Le droit est-il un instrument au
service du pouvoir ?
Par Christian FREMAUX avocat
honoraire et élu local
La
campagne électorale est bien lancée et
l’imagination des candidats est sans limite
y compris pour ce qui est farfelu ou inapplicable car il faut se
distinguer de ses concurrents ou de ses adversaires. Dans le domaine juridique,
ou judiciaire ou institutionnel on rivalise de propositions comme si le droit à lui seul pouvait faire gagner l’élection ou servait à
convaincre les électeurs au –delà de l’essentiel sur le plan du chômage à
résorber pour retrouver un plein emploi ; la sécurité pour pallier toutes
les menaces ; les valeurs républicaines qui ne sont pas entendues par
certains qui préfèrent celles de leur communauté… Il va cependant de soi que la
loi, le droit positif, et les institutions de la Constitution de la V ème
république sont des éléments clés de notre avenir.
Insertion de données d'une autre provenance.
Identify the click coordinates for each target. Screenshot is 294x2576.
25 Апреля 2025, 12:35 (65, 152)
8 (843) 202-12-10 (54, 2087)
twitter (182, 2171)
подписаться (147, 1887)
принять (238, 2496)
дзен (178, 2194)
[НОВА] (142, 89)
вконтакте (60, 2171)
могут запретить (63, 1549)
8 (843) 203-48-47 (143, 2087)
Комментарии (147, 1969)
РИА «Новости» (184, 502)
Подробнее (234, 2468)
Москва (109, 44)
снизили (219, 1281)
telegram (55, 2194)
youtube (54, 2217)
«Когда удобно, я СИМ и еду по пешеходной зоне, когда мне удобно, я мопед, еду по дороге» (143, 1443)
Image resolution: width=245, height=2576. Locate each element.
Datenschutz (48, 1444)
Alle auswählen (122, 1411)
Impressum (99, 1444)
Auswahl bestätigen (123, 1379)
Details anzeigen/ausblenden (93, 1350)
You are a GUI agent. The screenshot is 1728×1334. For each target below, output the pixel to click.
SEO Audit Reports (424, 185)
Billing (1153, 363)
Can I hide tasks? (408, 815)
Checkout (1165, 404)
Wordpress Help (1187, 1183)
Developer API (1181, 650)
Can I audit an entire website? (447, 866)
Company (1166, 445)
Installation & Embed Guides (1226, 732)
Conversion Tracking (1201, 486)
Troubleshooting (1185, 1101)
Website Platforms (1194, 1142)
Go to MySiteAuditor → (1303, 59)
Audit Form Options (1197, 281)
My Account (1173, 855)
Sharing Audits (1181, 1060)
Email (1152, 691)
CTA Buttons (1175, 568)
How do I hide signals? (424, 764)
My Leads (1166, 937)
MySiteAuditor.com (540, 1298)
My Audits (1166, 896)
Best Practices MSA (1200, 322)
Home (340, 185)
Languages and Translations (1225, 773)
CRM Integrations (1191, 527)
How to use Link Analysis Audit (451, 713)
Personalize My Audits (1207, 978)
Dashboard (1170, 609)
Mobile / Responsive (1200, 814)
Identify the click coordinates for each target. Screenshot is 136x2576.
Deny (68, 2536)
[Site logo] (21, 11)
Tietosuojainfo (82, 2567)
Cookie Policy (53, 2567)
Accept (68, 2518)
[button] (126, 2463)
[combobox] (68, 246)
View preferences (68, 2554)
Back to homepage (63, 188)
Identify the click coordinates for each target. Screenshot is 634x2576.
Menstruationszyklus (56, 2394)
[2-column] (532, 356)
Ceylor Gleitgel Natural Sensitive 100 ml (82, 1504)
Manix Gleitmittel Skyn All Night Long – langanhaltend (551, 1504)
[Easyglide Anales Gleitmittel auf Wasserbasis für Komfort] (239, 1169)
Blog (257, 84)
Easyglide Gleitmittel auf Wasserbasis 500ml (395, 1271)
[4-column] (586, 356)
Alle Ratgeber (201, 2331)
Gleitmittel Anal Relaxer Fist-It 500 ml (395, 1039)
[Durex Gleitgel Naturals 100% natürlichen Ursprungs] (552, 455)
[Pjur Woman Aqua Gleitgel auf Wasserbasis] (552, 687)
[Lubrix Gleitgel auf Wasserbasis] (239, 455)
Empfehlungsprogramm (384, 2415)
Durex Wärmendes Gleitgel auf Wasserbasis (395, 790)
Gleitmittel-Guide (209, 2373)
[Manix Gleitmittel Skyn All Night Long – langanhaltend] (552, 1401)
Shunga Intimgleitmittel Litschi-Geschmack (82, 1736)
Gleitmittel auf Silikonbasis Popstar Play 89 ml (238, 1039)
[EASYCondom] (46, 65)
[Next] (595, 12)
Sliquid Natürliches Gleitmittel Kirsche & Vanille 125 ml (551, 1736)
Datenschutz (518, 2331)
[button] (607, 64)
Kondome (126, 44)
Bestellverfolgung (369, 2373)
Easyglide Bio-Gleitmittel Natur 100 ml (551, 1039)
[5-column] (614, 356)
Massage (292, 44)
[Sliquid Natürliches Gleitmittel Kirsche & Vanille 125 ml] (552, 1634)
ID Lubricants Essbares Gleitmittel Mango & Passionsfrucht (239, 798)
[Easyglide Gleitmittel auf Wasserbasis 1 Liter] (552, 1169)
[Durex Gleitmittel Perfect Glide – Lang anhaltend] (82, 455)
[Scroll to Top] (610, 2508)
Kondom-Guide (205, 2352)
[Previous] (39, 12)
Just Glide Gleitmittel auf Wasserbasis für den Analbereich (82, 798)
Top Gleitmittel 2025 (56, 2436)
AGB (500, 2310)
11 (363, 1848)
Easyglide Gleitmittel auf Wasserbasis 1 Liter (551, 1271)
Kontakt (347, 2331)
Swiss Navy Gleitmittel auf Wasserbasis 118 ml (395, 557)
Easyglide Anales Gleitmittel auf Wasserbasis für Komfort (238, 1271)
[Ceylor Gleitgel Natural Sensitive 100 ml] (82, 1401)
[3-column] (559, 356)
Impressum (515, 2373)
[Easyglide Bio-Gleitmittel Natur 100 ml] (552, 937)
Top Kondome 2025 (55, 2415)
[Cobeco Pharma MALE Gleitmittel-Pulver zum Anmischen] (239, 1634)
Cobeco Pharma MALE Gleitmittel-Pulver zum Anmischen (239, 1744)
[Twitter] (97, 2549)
Il faut donc en tenir
compte pour élire le futur chef de l’Etat
car sa conception de la justice et des institutions révèle la vraie
personnalité du candidat .Prenons quelques exemples limités au hasard.
Certains
veulent créer une VIème république-ce
qui exigera un vote solennel des français à ce sujet- pour par exemple,
supprimer la fonction de premier ministre, donner au parlement plus de
pouvoirs ; faire disparaitre l’article 49-3 (celui utilisé pour faire
adopter la loi El khomri) ;liquider le sénat et le conseil économique et
social pour les remplacer par un « bidule », une institution composée
de citoyens tirés au sort (comme pour la cour d’assises) qui jugeraient les
lois au jour le jour, vérifieraient
qu’elles sont efficaces et prononceraient leur retrait en cas
d’inutilité ? Cela me semble être un retour vers le futur et un quasi copier-coller avec la IVème république. Comme
nouveauté, non merci, les institutions
de la Vème république ayant fait leurs preuves. D’autres considèrent qu’il y a
trop de députés –donc beaucoup de ceux
qui existent ne servent à rien ?-et qu’il faut en diminuer le nombre, bien
que la loi qui va s’appliquer sur le non cumul des mandats aboutira à ce que le
parlementaire soit hors sol c’est – à
–dire non rattaché à une collectivité territoriale : est-ce vraiment
un progrès alors qu’on accuse les élites
de ne pas connaitre la réalité du terrain ? Un candidat propose de
remettre à l’ordre du jour le référendum
sur des sujets qui intéressent
vivement les français comme le
regroupement familial ou les fichés S.(concernant les radicalisés de l’islam).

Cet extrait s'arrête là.